▶ **TASK TO COMPLETE**
In the passage about modeling breakfast habits for children, at what age did the speaker's parents allow the first ear piercing?

▶ **PASSAGE FOR REVIEW**
+++

I’ve noticed that my kids, especially my younger ones, have paid attention to that and without me applying any pressure whatsoever, have started modeling it. And so, at one point, a while back, I got really pretty dishes that I liked. And, um, I started becoming more intentional with making sure I was actually nourishing myself because I realized I had been under eating and I’ve talked about this some before.

Um, and so I would get up and I would make a delicious meal that had enough protein. I would make some either seafood or grass fed meat and eggs and sauerkraut and berries or whatever it may be. And I wouldn’t expect them to eat that. I would just get up and make that and enjoy it. And then slowly, one by one, that my younger kids all started asking if they could do that too.

And now, we get to make breakfast together and share that calm, slow morning together. And they’re naturally wanting to eat those foods and they love them. They get excited by the idea of them. They get to choose them. And rather than me forcing that from the outside, I’ll just ask them at night, like I’m making this for breakfast.

If you would like it, let me know and I can put some extra in the pan. Um, and it’s led to more connection. It also has led to more curiosity in them. Um, asking about nutrition. They got curious about their genes and how they can best support their individual bodies, which is something ironically I do with athletes and work with people on.

I hadn’t pushed on them, now they’re curious about it. And now they have copies of their own genetics, and they know which ones of them might benefit from more B vitamins, or might need some extra protein support, or might need choline. And they’re making those decisions, not because I pushed it, but because they’re curious.

And I think that’s where the difference is. And as a counterpoint here, I would give the example, this is a silly and also a little bit extreme in my case example, that when I, I wanted to get my ears pierced as a kid and I wasn’t able to until my parents decided the arbitrary age of 13. So I finally got my ears pierced and then a couple years later when I wanted to get a second piercing in my earlobe, they said no.

And I can understand their reasons for that and that, but at the time that created an enticing kind of atmosphere around piercings for me because they were forbidden. And so by the time I was 18 and able to make that decision, I at one point, I think, had up to 33 piercings in my body. And it took me realizing at one point, when I couldn’t sleep on either side of my body because I had piercings in my ears, that this was not actually comfortable, nor fun. Nor did I actually want that, but because it was forbidden it became enticing.

+++

Stored records
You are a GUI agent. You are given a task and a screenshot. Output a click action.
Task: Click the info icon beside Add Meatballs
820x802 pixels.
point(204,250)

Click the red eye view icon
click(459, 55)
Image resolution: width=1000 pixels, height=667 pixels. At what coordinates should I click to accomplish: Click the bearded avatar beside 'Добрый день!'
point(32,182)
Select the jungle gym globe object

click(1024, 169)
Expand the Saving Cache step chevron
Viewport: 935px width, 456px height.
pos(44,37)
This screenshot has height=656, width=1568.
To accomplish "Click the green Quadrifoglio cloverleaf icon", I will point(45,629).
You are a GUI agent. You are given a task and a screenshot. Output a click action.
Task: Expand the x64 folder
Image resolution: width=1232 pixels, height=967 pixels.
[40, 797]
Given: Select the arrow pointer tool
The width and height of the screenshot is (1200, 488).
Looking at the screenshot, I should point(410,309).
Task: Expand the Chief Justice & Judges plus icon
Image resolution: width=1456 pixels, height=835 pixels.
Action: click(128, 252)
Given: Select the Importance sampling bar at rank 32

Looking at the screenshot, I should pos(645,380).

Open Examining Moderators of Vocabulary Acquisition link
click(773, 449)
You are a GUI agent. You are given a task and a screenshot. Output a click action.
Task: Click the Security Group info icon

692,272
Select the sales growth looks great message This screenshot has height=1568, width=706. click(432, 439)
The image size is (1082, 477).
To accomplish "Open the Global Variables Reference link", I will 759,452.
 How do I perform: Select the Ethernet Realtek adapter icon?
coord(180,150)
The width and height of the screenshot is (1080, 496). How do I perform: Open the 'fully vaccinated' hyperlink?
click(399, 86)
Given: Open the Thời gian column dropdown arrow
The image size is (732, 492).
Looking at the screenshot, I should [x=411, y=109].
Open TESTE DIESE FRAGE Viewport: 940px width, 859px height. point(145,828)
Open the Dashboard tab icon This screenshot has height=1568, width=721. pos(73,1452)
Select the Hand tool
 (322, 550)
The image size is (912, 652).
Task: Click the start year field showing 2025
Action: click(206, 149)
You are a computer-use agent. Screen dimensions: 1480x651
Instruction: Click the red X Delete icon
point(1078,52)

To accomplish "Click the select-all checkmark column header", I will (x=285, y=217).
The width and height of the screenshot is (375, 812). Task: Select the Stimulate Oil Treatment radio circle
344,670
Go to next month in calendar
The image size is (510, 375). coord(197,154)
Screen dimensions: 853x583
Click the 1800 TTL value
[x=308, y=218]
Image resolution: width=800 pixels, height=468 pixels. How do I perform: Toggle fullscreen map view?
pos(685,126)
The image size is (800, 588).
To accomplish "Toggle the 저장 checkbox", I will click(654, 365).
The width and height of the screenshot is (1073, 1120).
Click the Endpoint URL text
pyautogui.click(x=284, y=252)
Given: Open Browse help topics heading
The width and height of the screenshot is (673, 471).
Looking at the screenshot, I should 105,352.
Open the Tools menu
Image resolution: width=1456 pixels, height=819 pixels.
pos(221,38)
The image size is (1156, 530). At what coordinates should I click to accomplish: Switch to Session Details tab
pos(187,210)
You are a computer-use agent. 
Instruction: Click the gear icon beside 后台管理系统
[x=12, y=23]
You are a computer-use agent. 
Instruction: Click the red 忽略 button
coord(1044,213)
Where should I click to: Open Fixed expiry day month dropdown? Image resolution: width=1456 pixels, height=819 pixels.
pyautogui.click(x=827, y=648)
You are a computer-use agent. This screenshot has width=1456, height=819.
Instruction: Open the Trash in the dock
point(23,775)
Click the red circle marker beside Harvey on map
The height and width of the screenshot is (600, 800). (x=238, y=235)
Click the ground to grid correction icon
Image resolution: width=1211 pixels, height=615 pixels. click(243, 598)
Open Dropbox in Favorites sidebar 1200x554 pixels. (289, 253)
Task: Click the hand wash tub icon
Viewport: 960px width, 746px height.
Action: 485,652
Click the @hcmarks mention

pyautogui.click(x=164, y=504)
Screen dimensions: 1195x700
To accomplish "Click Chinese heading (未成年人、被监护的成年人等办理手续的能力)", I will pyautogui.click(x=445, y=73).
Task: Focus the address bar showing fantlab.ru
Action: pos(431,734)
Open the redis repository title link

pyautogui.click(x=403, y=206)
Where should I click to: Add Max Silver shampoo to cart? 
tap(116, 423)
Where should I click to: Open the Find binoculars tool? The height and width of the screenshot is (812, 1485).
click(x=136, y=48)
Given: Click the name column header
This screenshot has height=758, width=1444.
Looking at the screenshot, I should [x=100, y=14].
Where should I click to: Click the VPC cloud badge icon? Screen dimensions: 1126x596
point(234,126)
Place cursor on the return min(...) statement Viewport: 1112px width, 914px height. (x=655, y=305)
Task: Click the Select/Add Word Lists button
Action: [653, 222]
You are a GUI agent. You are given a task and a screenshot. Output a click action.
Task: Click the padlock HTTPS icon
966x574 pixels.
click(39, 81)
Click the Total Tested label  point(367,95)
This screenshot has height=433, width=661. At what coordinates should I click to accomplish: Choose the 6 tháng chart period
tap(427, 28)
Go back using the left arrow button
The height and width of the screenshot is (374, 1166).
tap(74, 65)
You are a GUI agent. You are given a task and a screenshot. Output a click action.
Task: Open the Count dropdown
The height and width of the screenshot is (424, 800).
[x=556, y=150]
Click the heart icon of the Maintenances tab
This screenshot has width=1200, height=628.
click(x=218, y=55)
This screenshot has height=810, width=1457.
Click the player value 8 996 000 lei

+++

▶ **RESPONSE BOX**
At age 13.